Wie kam es dann zu Deiner Arbeit?
Als ich zurückkehrte, ging ich zum Chef von Swarovski, zog einen Ausdruck des New York Times-Artikels aus der Tasche und meinte, ich würde gerne Schlagringe mit Swarovski-Steinen besetzen lassen. Plötzlich war das gar kein Problem und man kam mir entgegen, indem man nichts verlangte und mir dann auch noch einen Haufen dieser diamantbesetzen Schlagringe abkaufte. Ein Mitglied der Familie Swarovski besitzt nun Schlagringe mit Swarovski-Steinen. Es war wie eine Performance.
Die Österreicher sind ja stolz, so ein bekanntes Unternehmen im Land zu haben ...
Die Tiroler selbst gehen kaum in die Kristallwelten, das ist eher etwas für die Touristen. Ich würde mich nicht trauen, einer Tirolerin etwas von Swarovski zu schenken, auch wenn es noch so teuer ist.
Im Moment arbeitest Du an der Fotoserie „Hard Hat and Soft Hard Hat“ gemeinsam mit dem österreichischen, in New York lebenden, Fotografen Christian Anwander. Wie kam es zu dieser Serie?
Christian und ich waren auf der Geburtstagsparty des österreichischen Regisseurs Marvin Kren, die damit endete, dass der bekannte Schauspieler Christoph Krutzler eine Ukulele in der Donau versenkte. Daraufhin meinte Christian: „Mit dem möchte ich eine Fotoserie machen!“. Ein paar Monate später setzten wir das in die Tat um und fuhren mit Christoph ins Burgenland, wo er mit meinen Hüten im Freien halbnackt posierte. Als Marvin Kren die Bilder sah, war er so begeistert, dass er bei mir und Christian eine Fotoarbeit in Auftrag gab, die in seinem neuen Film „Der weiße Kobold“ zu sehen sein wird.
Worum geht's in dem Film?
Darin besucht ein bösartiger Sammler, gespielt von Thomas Mraz, eine Kunstmesse, kauft eine Fotografie, die ihn mit einem meiner Hüte porträtiert, und hängt das Bild in Übergröße in seine Villa. Das ist jenes Foto, das von Christian und mir stammt! Ich spiele in der Komödie übrigens auch in einer kleinen Szene mit, in der Rolle meines Lebens: der des Künstlers!

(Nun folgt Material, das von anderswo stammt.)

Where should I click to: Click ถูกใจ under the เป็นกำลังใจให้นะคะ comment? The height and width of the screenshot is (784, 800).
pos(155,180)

Richard Hoeck wurde 1965 in Hall in Tirol geboren, lebt und arbeitet in Wien und New York. Von 1983 bis 1990 studierte er an der Universität für angewandte Kunst in Wien bei Ernst Caramelle und Oswald Oberhuber. Zahlreiche Ausstellungen im In- und Ausland zeigen das vielseitige Schaffen (Installation, Skulptur, Objekt, Architektur, Edition, Video, Videoinstallation, Fotografie, Siebdruck, Kunst im öffentlichen Raum, Performance, Malerei).